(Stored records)
━━━━━━
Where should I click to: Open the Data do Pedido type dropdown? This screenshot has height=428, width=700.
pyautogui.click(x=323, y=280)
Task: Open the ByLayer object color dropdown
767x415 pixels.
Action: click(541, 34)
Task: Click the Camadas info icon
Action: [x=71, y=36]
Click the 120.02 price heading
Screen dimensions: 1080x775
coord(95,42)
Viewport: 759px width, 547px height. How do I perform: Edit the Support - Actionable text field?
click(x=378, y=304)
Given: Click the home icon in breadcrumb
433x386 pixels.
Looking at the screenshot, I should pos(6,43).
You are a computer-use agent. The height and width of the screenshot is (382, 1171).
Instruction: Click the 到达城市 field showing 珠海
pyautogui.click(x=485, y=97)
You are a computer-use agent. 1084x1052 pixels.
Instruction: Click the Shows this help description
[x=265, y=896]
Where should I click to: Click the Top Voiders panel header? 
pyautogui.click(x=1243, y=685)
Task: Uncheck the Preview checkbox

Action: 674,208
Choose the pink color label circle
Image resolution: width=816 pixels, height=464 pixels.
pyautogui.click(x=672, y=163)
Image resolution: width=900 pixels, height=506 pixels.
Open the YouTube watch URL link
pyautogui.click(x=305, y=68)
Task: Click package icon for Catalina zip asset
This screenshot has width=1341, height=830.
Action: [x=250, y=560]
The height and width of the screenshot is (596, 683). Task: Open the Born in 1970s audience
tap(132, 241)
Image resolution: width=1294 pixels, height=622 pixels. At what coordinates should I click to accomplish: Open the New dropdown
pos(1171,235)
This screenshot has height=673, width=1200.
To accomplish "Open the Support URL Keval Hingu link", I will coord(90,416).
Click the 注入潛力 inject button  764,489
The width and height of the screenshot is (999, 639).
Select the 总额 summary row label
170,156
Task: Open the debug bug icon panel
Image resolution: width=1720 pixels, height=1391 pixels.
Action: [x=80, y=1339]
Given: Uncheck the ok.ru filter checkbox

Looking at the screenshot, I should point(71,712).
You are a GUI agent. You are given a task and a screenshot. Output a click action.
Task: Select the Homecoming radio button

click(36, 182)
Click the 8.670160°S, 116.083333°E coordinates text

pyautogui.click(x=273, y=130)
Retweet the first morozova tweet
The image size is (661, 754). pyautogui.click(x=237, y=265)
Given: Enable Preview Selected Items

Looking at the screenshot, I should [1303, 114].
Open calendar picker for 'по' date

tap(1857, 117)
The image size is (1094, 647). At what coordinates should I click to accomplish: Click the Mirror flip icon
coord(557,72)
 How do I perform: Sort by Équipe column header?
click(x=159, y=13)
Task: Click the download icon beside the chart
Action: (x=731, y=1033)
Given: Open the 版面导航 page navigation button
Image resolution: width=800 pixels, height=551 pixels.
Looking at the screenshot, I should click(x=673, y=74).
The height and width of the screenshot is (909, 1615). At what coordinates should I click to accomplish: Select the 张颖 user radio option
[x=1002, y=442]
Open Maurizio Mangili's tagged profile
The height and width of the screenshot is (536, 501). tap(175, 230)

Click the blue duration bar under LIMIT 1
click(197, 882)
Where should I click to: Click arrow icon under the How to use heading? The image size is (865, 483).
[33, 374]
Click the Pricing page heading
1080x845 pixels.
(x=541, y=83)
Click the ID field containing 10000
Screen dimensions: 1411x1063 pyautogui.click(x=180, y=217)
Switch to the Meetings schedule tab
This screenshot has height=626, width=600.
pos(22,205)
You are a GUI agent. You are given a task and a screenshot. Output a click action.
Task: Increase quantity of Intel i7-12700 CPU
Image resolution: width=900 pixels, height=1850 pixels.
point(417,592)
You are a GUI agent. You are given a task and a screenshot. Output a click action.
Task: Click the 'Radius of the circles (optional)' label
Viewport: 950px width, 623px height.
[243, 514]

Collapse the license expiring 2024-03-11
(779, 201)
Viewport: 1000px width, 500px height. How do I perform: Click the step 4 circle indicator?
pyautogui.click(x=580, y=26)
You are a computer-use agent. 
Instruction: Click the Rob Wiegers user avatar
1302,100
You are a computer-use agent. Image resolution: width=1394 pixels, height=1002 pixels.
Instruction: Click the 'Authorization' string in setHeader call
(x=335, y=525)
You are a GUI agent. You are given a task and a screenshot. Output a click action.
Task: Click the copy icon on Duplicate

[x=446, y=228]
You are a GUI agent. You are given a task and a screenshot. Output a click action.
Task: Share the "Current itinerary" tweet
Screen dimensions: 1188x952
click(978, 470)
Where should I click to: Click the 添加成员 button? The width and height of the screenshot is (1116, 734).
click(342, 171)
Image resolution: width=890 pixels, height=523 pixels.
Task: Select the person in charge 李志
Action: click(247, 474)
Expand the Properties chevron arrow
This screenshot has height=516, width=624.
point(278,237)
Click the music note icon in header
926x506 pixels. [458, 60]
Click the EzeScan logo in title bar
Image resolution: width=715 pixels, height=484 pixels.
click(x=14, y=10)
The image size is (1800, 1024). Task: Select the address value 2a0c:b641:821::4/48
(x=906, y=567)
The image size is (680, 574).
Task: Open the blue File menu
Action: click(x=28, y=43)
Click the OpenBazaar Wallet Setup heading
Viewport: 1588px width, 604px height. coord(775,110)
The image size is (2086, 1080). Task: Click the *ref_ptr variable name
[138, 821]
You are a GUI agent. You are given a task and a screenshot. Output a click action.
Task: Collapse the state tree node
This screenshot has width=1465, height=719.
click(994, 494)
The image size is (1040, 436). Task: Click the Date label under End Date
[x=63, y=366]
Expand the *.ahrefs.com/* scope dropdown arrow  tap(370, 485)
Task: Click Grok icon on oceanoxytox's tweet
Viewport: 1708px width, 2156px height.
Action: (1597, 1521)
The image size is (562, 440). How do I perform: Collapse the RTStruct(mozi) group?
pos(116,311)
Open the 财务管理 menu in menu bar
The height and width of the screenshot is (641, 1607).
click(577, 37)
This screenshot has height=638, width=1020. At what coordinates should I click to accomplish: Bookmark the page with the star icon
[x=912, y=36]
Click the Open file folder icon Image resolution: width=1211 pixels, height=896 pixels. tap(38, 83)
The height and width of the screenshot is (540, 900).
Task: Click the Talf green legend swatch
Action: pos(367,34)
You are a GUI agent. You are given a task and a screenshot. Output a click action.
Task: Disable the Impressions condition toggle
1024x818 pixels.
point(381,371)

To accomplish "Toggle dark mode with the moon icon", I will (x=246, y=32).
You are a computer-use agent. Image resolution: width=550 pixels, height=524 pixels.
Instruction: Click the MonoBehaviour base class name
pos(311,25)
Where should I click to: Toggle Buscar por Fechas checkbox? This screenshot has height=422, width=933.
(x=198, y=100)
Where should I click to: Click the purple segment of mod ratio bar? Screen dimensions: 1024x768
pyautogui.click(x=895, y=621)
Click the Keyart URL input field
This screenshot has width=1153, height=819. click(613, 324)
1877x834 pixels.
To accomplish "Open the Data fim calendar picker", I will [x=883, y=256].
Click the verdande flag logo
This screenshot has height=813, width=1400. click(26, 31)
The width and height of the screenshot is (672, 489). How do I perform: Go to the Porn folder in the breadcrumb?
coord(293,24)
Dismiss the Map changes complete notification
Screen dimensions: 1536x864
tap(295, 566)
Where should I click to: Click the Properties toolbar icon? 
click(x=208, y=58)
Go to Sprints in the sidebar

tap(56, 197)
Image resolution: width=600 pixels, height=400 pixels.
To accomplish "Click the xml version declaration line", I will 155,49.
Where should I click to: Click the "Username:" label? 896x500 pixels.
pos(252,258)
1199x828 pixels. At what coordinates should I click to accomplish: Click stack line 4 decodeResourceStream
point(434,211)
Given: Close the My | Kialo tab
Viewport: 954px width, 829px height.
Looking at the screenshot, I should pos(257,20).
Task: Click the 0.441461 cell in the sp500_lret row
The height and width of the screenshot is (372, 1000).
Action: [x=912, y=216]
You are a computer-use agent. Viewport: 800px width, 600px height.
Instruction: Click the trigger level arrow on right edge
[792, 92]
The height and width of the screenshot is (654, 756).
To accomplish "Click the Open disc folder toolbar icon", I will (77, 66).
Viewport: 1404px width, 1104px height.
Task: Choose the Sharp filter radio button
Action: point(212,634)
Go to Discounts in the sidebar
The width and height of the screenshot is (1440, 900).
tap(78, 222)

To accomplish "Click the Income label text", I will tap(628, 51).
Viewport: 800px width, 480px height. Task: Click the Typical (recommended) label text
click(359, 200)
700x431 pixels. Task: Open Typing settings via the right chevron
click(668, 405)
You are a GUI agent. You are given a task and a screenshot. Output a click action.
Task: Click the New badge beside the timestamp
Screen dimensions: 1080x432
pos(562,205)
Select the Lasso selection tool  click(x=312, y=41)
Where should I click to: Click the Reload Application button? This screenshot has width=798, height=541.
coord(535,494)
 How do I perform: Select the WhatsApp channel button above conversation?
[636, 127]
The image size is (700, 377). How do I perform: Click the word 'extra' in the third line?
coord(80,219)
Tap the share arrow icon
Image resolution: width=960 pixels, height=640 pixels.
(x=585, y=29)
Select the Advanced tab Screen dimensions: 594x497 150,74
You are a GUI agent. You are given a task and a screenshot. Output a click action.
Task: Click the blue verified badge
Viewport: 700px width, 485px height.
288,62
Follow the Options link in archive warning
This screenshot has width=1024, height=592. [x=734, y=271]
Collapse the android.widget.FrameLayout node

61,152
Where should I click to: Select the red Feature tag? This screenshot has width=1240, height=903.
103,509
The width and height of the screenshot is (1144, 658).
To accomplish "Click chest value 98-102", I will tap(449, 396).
━━━━━━
→ **What you have to do**
Given the word "Expand", show every line of the records that contains it.

→ **Task response**
Expand the Properties chevron arrow
Expand the *.ahrefs.com/* scope dropdown arrow  tap(370, 485)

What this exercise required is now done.